3 - There are several PoS coins working just now and as far as I know they don't have any problem. NXT coin implements the moving checkpoint system and others the hardcoded checkpoints. 

4 - In any given block, only one staker gets the authorization to create that block, so other stakers can't spam the network with many different blocks as they are illegal. 

5 - The block explorer is only required during a 51% attack, and only for nodes that are updating blocks during the attack. Updated nodes are protected thanks to the moving checkpoints.

Regards,


From: Oscar Lafarga <otech47@gmail.com>
Sent: Tuesday, July 16, 2019 22:35
To: Kenshiro []; Bitcoin Protocol Discussion
Subject: Re: [bitcoin-dev] Secure Proof Of Stake implementation on Bitcoin
 
Hi Kenshiro,

I don't think your proposal would require any changes to the Bitcoin Core implementation. This system you describe seems like it would operate as an independent addition, rather than an alternative to the Proof of Work consensus code that runs within Bitcoin now. It introduces security risk in the selection of block explorer and to the Bitcoin Core release dispatch system, reducing the trustlessness of the current network. Also, without the constraints that PoW places on block creation, you increase the vector space for attacks since it is trivial to spam blocks to node on the network (see Sybil attack).

I believe many other software projects have tried similar checkpointing schemes that have resulted in hard forks or overall weakened consensus.
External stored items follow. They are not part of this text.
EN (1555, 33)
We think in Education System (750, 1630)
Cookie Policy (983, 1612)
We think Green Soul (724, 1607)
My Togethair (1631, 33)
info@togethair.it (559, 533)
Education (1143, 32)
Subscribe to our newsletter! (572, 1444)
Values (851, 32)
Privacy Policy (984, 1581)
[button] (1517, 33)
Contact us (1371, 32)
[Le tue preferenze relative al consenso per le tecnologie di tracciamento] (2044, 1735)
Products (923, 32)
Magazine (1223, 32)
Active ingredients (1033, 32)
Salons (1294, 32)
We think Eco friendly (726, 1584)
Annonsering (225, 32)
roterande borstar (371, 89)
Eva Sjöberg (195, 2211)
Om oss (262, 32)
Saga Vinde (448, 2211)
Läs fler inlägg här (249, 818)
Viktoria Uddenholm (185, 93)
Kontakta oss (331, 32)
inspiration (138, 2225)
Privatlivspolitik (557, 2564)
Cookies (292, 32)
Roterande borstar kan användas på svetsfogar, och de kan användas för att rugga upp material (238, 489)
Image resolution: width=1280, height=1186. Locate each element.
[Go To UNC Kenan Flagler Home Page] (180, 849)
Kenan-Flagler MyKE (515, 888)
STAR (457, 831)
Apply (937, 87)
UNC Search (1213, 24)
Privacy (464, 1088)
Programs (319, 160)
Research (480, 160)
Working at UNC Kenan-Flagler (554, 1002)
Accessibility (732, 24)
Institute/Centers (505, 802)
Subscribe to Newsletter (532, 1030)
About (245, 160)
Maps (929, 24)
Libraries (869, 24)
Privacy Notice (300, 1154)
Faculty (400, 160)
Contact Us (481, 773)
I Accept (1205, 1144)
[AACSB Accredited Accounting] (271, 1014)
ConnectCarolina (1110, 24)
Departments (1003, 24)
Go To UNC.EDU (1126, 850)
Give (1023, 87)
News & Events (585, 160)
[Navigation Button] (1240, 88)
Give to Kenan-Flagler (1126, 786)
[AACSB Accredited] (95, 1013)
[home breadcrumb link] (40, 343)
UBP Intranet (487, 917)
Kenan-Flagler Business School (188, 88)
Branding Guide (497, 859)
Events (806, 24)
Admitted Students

I haven't dug too deeply, but I'm not aware of any cases where these schemes accomplish anything useful to improve the bitcoin network.

Best,

On Tue, Jul 16, 2019 at 5:33 AM Kenshiro [] via bitcoin-dev <bitcoin-dev@lists.linuxfoundation.org> wrote:

Hi,


After studying several Proof of Stake implementations I think it's not only an eco-friendly (and more ethical) alternative to Proof of Work, but correctly implemented could be 100% secure against all 51% history rewrite attacks. Over a "standard" PoS protocol like PoS v3.0, only 2 extra improvements are required:


- Hardcoded checkpoints: each Bitcoin Core release (each few months) should include a hardcoded checkpoint with the hash of the current block height in that moment. This simple measure protects the blockchain up to the last checkpoint, and prevents any Long-Range attack.


- Moving checkpoints: the nodes only allow chain reorgs not deeper than N blocks. If N is 10 blocks, then the nodes ignore any hard fork starting at any block under nodeBlockHeight - N. This fully protects nodes that are online and updated. Nodes that are not fully updated need some extra rule to be protected between the last hardcoded checkpoint and the current blockchain height. This extra rule could be connecting to a block explorer to download the hash of the current block height, or ask some trusted source like a friend and enter the hash manually. After being fully updated, the user can always check that he is in the correct chain checking with a block explorer.


Someone could have 99% of the coins and still would be unable to use the coins to do any history rewrite attack. The attacker could only slow down the network not creating his blocks, or censor transactions in his blocks.